图1 溯河洄游型刀鲚MHCⅡβ基因序列及其推导的氨基酸序列Fig.1 MHCⅡβgene sequence and derived amino acid sequences in anadromous Coilia nasus
图2 溯河洄游型刀鲚MHCⅡβ蛋白的二级结构(a)和三级结构(b)示意图Fig.2 Schematic diagram of the secondary structure(a)and tertiary structure(b)of MHCⅡβin anadromous Coilia nasus
对本研究溯河洄游型刀鲚MHCⅡβ氨基酸序列和其他一些硬骨鱼类、哺乳动物(鼠和人)的MHCⅡβ氨基酸序列进行比对,同源性分析显示,刀鲚MHCⅡβ氨基酸序列与同属于鲱形目的大西洋鲱的同源性最高,为71.79%;与鲈形目的斜带石斑鱼、驼背非鲫、大黄鱼的同源性分别为56.69%、58.27%、57.09%,与刺鱼目的三刺鱼的同源性为52.36%,与鲽形目的半滑舌鳎的同源性为55.12%,与鳉形目的青鳉的同源性为53.94%,与鲑形目的大西洋鲑的同源性为58.66%,与智人及小家鼠的同源性较低,仅为32.09%和33.46%。
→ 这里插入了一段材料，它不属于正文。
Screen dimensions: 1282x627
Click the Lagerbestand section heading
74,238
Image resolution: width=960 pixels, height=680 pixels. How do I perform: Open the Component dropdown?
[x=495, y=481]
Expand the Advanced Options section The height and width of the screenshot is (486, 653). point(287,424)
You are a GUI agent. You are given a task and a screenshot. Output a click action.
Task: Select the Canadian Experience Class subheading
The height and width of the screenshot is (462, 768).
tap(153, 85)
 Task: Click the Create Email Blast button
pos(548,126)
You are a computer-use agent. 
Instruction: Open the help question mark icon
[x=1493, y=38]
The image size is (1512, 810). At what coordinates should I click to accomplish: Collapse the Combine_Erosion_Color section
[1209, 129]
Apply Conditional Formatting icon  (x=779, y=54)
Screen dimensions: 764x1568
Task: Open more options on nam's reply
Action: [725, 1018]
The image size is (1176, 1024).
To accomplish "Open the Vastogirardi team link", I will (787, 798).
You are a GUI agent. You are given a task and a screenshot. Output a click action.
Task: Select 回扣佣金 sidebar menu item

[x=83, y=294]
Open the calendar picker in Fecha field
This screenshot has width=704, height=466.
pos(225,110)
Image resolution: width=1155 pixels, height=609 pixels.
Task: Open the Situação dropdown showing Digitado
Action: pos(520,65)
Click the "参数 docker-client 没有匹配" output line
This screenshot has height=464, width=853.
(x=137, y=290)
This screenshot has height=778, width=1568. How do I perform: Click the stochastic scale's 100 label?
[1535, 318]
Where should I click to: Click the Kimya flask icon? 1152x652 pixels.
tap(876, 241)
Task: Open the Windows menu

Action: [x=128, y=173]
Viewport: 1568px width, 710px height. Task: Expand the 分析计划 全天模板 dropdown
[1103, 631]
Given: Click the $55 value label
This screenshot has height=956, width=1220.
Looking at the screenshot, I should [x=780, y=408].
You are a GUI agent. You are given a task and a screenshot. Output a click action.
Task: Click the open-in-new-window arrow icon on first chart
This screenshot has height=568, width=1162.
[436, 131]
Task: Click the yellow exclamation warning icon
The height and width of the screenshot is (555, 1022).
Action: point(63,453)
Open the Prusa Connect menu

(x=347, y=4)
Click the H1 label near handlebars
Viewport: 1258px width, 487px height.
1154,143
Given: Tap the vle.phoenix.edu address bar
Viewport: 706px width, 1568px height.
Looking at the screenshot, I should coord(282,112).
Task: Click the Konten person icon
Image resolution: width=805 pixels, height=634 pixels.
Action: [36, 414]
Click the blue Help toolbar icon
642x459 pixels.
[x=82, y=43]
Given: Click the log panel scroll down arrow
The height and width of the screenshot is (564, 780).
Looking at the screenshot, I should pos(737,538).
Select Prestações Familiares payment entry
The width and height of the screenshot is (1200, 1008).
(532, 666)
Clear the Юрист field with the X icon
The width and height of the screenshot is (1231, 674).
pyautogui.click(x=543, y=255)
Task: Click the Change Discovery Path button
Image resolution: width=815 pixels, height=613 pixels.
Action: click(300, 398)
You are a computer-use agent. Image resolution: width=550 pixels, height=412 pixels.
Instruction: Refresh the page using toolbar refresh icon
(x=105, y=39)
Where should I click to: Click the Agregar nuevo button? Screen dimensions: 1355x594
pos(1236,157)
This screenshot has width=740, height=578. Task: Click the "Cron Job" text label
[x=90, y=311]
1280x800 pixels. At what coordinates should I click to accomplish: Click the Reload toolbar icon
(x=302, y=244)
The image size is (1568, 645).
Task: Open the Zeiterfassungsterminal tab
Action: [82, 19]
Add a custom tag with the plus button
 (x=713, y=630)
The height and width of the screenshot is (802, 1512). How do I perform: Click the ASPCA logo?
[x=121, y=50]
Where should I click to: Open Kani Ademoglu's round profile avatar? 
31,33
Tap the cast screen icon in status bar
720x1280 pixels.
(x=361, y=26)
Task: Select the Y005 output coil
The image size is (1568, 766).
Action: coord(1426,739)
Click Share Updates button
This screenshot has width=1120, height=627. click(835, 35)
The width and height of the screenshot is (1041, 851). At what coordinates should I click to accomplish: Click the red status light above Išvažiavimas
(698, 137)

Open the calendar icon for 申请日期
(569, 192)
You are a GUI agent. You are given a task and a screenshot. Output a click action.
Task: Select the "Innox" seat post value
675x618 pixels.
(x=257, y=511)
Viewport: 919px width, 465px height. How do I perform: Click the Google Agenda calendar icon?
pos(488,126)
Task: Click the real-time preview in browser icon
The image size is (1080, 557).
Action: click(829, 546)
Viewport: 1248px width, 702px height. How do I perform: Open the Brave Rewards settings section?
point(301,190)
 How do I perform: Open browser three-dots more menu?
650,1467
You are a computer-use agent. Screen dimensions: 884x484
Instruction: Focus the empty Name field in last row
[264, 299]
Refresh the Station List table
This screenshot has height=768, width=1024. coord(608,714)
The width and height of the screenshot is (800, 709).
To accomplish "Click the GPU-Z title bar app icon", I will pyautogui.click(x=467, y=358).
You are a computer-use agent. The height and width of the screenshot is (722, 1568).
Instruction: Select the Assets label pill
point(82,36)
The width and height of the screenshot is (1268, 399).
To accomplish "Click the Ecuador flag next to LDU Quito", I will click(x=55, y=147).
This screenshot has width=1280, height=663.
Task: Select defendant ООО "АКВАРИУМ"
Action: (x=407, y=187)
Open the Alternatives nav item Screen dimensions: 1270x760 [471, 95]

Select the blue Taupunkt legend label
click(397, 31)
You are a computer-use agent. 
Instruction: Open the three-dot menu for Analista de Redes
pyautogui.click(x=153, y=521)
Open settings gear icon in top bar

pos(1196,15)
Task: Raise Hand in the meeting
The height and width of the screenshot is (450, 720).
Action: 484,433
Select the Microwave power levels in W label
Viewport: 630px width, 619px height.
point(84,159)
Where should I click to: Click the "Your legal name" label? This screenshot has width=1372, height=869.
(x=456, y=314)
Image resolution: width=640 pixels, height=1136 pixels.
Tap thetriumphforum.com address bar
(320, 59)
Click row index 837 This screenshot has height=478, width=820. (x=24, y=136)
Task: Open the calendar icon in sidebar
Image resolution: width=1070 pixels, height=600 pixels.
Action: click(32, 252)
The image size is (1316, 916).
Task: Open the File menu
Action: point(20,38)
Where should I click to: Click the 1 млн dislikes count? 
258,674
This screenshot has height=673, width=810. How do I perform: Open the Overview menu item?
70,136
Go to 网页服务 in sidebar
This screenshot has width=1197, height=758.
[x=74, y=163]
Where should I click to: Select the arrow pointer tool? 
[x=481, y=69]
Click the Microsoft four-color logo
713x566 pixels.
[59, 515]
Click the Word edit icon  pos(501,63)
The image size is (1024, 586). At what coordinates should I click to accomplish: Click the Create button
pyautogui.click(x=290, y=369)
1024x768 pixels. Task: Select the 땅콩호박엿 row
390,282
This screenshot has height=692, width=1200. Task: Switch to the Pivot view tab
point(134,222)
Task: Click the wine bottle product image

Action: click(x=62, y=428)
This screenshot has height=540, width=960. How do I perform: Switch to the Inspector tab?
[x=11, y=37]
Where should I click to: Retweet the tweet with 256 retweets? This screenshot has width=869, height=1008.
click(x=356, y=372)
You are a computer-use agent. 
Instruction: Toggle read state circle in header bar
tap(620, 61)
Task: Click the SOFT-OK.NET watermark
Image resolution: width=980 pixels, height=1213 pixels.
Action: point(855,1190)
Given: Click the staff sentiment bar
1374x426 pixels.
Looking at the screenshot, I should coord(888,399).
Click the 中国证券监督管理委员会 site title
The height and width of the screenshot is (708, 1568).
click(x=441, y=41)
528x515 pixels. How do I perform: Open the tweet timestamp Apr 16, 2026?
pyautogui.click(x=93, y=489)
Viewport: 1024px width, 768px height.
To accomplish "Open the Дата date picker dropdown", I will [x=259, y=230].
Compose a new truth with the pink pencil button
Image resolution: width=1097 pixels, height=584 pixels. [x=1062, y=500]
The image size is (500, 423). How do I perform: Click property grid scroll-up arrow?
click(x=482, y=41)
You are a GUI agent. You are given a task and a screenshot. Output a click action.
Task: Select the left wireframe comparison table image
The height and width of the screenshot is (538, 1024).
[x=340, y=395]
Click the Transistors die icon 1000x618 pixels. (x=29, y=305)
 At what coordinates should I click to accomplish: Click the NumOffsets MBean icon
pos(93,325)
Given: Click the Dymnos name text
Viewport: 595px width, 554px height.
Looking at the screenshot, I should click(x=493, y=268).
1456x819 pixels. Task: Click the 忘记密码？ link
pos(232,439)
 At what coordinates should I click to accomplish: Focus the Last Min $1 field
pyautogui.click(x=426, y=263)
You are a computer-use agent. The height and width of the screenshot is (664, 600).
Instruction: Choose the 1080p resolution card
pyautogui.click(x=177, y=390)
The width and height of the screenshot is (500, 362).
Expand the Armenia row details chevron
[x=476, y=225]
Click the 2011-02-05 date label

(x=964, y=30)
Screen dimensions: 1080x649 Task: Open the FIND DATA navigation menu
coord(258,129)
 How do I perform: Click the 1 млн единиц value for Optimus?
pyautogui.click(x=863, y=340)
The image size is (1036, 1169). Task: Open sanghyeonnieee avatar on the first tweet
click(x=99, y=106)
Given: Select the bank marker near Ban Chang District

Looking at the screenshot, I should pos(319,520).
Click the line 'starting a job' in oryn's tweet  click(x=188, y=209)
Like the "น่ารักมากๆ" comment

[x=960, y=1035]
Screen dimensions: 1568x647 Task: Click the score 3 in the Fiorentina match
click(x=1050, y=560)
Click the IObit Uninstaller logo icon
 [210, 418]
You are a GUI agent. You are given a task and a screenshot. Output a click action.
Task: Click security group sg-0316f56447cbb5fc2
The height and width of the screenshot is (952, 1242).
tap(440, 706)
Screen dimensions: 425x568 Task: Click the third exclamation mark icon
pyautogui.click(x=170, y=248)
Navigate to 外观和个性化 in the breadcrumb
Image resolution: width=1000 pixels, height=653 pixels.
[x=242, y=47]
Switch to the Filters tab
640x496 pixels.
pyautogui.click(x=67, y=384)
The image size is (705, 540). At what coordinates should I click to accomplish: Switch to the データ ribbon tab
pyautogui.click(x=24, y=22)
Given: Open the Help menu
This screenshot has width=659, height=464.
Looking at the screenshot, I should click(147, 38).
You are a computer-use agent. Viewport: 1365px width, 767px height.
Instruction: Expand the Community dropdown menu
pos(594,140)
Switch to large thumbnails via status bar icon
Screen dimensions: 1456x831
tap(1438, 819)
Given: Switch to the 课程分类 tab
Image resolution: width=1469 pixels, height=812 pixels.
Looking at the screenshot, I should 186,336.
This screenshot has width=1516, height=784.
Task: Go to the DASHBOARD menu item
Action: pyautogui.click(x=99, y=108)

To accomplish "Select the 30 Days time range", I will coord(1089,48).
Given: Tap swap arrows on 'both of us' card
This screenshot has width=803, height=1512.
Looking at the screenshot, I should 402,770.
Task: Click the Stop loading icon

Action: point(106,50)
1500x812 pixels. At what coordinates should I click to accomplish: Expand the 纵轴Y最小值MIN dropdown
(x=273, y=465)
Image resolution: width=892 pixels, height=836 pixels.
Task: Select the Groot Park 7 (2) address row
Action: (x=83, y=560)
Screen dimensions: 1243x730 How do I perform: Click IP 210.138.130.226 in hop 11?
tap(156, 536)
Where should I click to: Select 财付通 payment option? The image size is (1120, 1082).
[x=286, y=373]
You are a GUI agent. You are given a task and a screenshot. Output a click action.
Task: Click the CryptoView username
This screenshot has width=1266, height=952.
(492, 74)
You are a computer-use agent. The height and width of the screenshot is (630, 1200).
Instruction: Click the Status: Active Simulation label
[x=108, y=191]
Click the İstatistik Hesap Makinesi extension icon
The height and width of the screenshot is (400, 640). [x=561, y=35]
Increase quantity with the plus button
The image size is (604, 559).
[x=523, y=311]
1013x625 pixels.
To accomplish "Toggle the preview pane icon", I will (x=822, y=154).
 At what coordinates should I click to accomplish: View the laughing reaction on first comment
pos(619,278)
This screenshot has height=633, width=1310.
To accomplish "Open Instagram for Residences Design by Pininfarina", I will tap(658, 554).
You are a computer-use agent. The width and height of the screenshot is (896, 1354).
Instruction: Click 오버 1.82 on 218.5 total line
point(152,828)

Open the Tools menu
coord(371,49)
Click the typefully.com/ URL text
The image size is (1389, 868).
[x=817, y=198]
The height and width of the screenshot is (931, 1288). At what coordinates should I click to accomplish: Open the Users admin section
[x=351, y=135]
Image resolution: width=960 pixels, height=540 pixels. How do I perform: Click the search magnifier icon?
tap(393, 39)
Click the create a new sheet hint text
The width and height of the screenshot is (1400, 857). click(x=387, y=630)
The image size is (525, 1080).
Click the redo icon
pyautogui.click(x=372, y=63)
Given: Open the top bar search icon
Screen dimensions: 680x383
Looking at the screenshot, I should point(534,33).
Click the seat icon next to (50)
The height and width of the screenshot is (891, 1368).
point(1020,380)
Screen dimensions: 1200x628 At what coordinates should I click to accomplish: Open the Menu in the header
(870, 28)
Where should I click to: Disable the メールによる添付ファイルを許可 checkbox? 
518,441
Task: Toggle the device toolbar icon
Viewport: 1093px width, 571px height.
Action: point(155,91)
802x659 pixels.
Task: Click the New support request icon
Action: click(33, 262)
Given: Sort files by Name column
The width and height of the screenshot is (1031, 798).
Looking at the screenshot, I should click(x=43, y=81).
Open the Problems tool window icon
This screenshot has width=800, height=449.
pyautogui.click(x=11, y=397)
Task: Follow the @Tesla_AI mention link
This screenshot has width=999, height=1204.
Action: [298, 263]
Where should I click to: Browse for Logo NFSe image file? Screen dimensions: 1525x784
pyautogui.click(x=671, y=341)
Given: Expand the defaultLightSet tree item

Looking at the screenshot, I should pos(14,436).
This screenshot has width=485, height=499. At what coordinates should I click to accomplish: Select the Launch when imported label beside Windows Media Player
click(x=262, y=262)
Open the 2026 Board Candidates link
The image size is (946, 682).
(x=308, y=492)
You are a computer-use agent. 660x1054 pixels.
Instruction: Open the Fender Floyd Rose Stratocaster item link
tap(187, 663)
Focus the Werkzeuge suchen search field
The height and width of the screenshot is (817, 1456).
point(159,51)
由MEGA 7.0软件基于MHCⅡβ氨基酸序列构建的系统进化树显示(图3),刀鲚的MHCⅡβ氨基酸序列与同属于鲱形目的大西洋鲱进化关系最近,与鲈形目的舌齿鲈、驼背非鲫、斜带石斑鱼、大黄鱼,鳉形目的青鳉,鲽形目的圆斑星鲽、半滑舌鳎、刺鱼目的三刺鱼共同构成了一个支系;而鲑形目的大西洋鲑、虹鳟以及鲤形目的斑马鱼、鲤等形成了另一个支系,与刀鲚MHCⅡβ氨基酸序列的进化关系较远。硬骨鱼类与智人及小家鼠形成了两个不同的大的分支,进化关系最远(图3)。
图3 基于邻接法构建的溯河洄游型刀鲚MHCⅡβ与其他脊椎动物的进化树分析Fig.3 Phylogenetic analysis of MHCⅡβin anadromous Coilia nasus and other vertebrates by neighbor-joining method
主要组织相容性复合体 (major histocompatibility complex,MHC)在脊椎动物适应性免疫过程中负责抗原识别及抗原递呈。另外,除了与抗病性相关外,MHC还被认为与性选择和配偶选择具有重要联系[16-17]。同时,由于MHC是基因组中多态性最丰富的区域之一,MHCⅡ又是MHC基因中遗传多样性最丰富的区域,因此也被当做一种分子标记,广泛用于物种内种群遗传多样性和遗传分化评估[9,18-19],受到分子育种和分子生态学研究的重视[20-21]。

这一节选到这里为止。